The tympanic segment of the facial nerve lacks the thick surrounding bony architecture of the labyrinthine segment of the facial nerve canal. Facial nerve schwannomas arising from this segment often do not have the fusiform morphology, but instead are multilobular. When lobulation occurs superiorly or medially then a fistula of lateral canal may be caused. Inferolateral lobulation into the middle ear cavity cause lateral displacement of the ossicles causing conductive hearing loss in these patients.
Involvement of mastoid segment of facial nerve presents an interesting picture in MR Images. Since mastoid air cells contain thin walled bony septum, these septum are easily eroded by the mass and will be visible in MR images as irregular tumor margins with bone erosion. CT images especially with bone window settings explains these margins by showing facial nerve schwannoma breaking into surrounding mastoid air cells. If CT is not done in these patients then a misdiganosis will result.

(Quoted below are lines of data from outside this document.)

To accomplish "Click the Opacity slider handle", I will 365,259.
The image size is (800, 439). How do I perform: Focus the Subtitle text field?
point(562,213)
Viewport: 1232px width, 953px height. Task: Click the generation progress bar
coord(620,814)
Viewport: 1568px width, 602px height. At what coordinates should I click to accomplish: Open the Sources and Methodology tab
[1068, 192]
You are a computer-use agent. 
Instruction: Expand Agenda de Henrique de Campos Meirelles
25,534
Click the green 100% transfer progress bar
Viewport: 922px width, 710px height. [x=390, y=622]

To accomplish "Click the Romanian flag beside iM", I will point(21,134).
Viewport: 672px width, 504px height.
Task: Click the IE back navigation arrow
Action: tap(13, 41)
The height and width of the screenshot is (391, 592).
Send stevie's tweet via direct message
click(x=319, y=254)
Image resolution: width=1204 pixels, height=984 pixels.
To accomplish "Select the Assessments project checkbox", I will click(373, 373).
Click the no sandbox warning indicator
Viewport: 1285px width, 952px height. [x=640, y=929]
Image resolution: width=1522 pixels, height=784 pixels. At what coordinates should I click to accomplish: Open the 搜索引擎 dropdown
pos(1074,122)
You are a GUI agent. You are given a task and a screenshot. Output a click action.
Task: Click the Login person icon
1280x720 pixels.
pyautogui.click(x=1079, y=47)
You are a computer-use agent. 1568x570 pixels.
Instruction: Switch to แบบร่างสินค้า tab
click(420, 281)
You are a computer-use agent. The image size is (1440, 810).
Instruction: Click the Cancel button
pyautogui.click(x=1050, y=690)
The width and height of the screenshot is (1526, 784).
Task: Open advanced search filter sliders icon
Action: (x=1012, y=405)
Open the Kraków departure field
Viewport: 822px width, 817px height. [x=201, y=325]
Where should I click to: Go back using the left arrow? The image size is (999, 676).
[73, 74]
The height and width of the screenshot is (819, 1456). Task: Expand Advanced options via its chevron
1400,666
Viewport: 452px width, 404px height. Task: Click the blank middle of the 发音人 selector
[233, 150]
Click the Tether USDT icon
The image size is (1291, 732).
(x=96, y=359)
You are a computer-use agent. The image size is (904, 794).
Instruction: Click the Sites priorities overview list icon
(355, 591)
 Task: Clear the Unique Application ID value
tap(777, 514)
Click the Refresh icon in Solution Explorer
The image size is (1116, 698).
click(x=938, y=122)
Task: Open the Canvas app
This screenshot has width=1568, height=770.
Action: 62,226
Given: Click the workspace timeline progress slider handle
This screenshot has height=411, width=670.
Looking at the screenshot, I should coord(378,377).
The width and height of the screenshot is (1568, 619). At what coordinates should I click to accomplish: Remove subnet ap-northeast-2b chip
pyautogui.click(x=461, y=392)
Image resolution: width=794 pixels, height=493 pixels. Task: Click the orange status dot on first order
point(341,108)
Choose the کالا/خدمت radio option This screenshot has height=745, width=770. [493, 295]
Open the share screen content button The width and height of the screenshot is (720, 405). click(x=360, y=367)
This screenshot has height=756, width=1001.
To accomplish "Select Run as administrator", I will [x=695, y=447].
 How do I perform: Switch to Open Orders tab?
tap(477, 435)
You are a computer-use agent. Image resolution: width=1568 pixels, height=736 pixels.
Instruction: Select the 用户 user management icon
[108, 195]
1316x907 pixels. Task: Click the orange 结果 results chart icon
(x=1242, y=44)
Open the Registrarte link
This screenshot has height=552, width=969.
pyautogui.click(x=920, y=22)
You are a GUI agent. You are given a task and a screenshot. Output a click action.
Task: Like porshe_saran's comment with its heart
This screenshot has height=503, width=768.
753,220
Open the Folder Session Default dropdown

This is helpful in quantifying the nerve’s residual motor function and in predicting the post operative prognosis of facial recovery after nerve reconstruction.
This test helps in predicting post operative prognosis of facial palsy. Results are considered to be better when the nerve is repaired if compound action potentials decrease by no more than 50%.
This involves surgical removal of the mass and reconstruction of facial nerve. The approach depneds on the site of the tumor, size of the tumor and hearing loss. Timing for surgery is again controversial, because facial nerve neuromas are very slow growing tumors. Surgery should be deferred until the facial nerve function deteriorates.
To delay the surgery would allow the tumor to expand outside the natural bony confines. If the tumor becomes too large then surgery becomes that much difficult and likelihood of post op complications also increases. The facial nerve recovery is also poor.
If inner ear is invaded by the tumor then eventually the brain stem may become compressed due to the bulk of the mass. Hence surgical resection of facial nerve schwannoma should be resorted to without delay in patients with progressive facial palsy or in patients with large CP angle tumors that could compress the brain stem or produce hydrocephalus. Tumors involving the inner ear is also another indication for immediate surgery.
Tumor proximal to geniculate ganglion with serviceable hearing:
This should be approached via the middle cranial fossa provided the tumor does not extend far into the CP angle.
Tumor proximal to mid IAC with < = 1 cm of the CPA component an extended middle cranial fossa approach is ideal.
Lesions with CPA component > 1 cm: Retrosigmoid approach gives best access with added advantage of hearing preservation.
In lesions with non serviceable hearing a translabyrinthine approach is the best and most direct approach to the mass. This approach also provides the best access for facial nerve grafting.
Involvement of tympanic segment: This can be managed by transmastoid approach with facial recess opening.
Mastoid segment: Masses involving mastoid segment of the facial nerve can be accessed by mastoidectomy. Additional extratemporal extension may require following the nerve to the parotid gland.
It should be remembered that the tumor must be removed along with the affected segment of facial nerve and cable grafting will have to be resorted to in order to restore the function of facial nerve at least partially. Grater auricular nerve / sural nerve are excellent graft materials for grafting purposes.